The incubation period for hepatitis C is 2 weeks to 6 months. Following initial infection, approximately 80% of people do not exhibit any symptoms. Those people who are acutely symptomatic may exhibit fever, fatigue, decreased appetite, nausea, vomiting, abdominal pain, dark urine, grey-coloured faeces, joint pain and jaundice (yellowing of skin and the whites of the eyes).

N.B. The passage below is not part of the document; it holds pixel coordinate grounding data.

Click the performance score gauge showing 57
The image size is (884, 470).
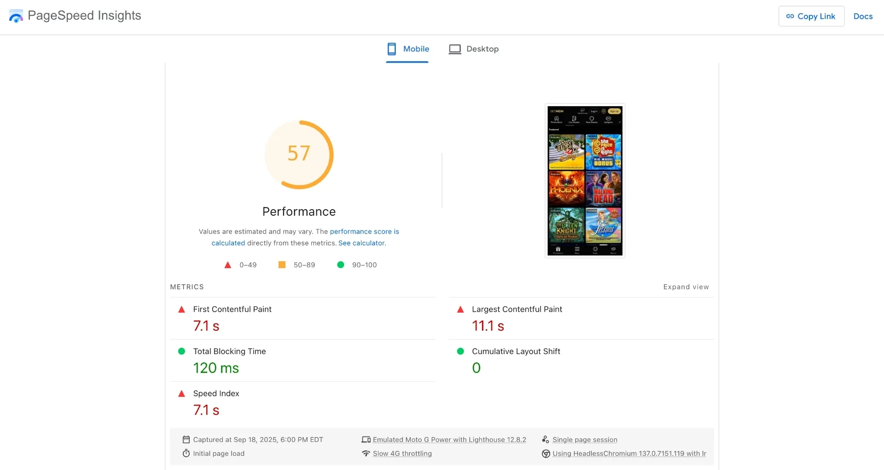point(299,155)
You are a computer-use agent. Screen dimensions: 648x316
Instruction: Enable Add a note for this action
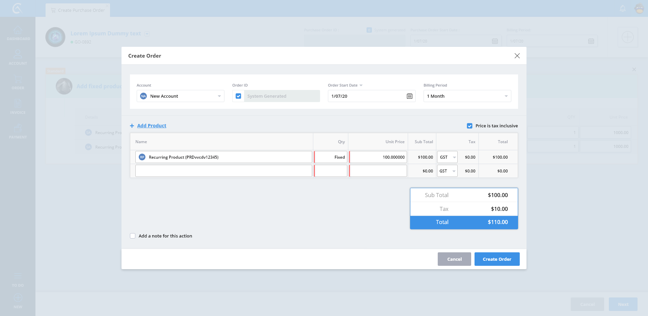click(x=133, y=236)

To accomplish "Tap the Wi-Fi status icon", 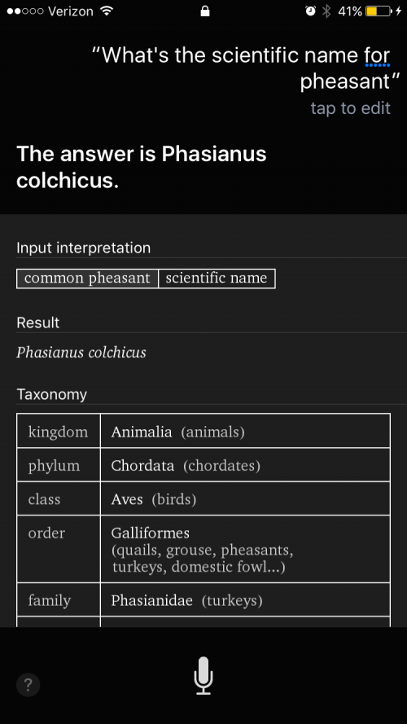I will click(107, 11).
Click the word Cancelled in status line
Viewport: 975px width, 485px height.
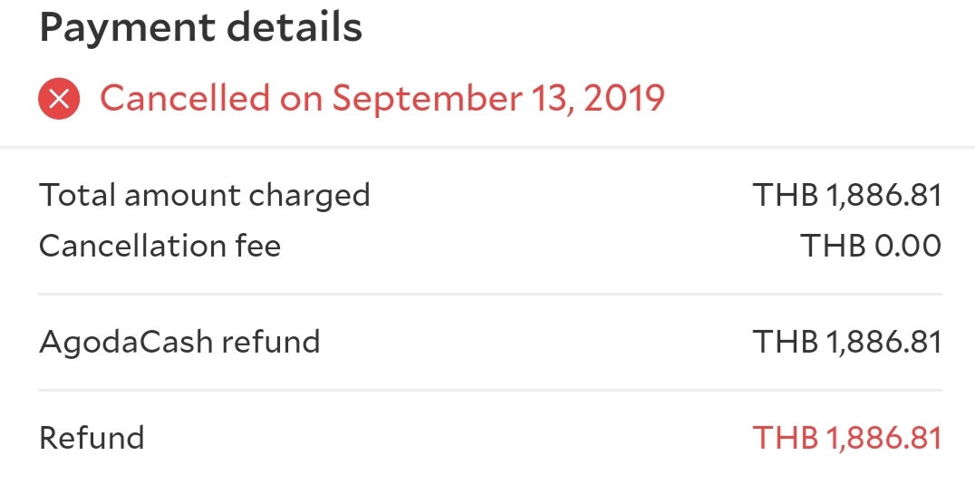pos(185,98)
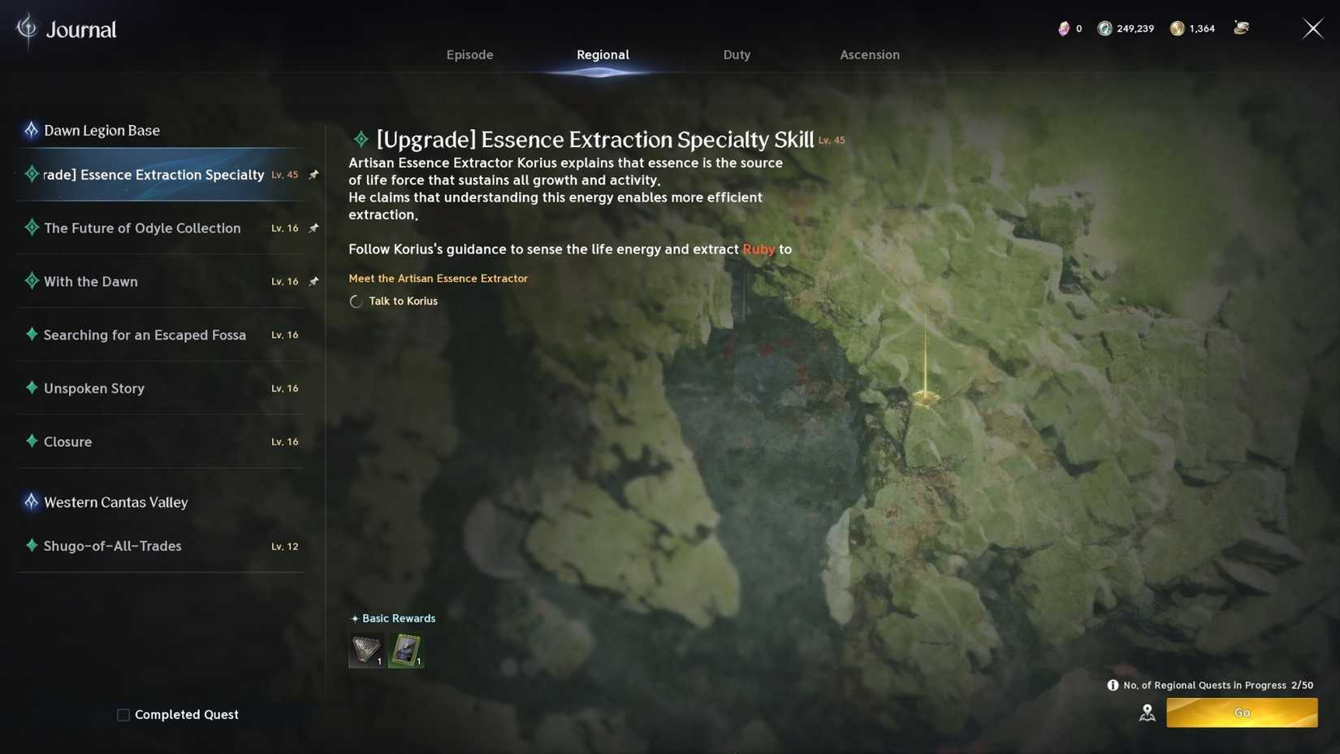Click the green book reward item
The image size is (1340, 754).
click(406, 650)
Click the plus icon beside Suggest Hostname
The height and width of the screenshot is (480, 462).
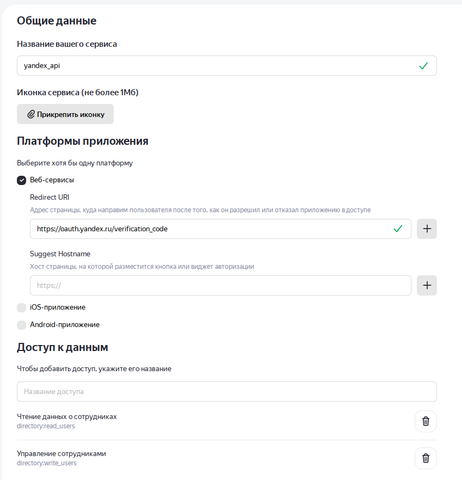tap(427, 285)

About 75-85 % of newly infected persons develop chronic disease and 60–70% of chronically infected people develop chronic liver disease; 5–20% develop cirrhosis and 1–5% die from cirrhosis or liver cancer. In 25 % of liver cancer patients, the underlying cause is hepatitis C.

Prevention

Primary prevention

There is no vaccine for hepatitis C. The risk of infection can be reduced by avoiding:

  • unnecessary and unsafe injections;
  • unsafe blood products;
  • unsafe sharps waste collection and disposal;
  • use of illicit drugs and sharing of injection equipment;
  • unprotected sex with hepatitis C-infected people;
  • sharing of sharp personal items that may be contaminated with infected blood;
  • tattoos, piercings and acupuncture performed with contaminated equipment.

Secondary and tertiary prevention

For people infected with the hepatitis C virus, WHO recommends:

  • education and counseling on options for care and treatment;
  • immunization with the hepatitis A and B vaccines to prevent coinfection from these hepatitis viruses to protect their liver;
  • early and appropriate medical management including antiviral therapy if appropriate; and
  • regular monitoring for early diagnosis of chronic liver disease.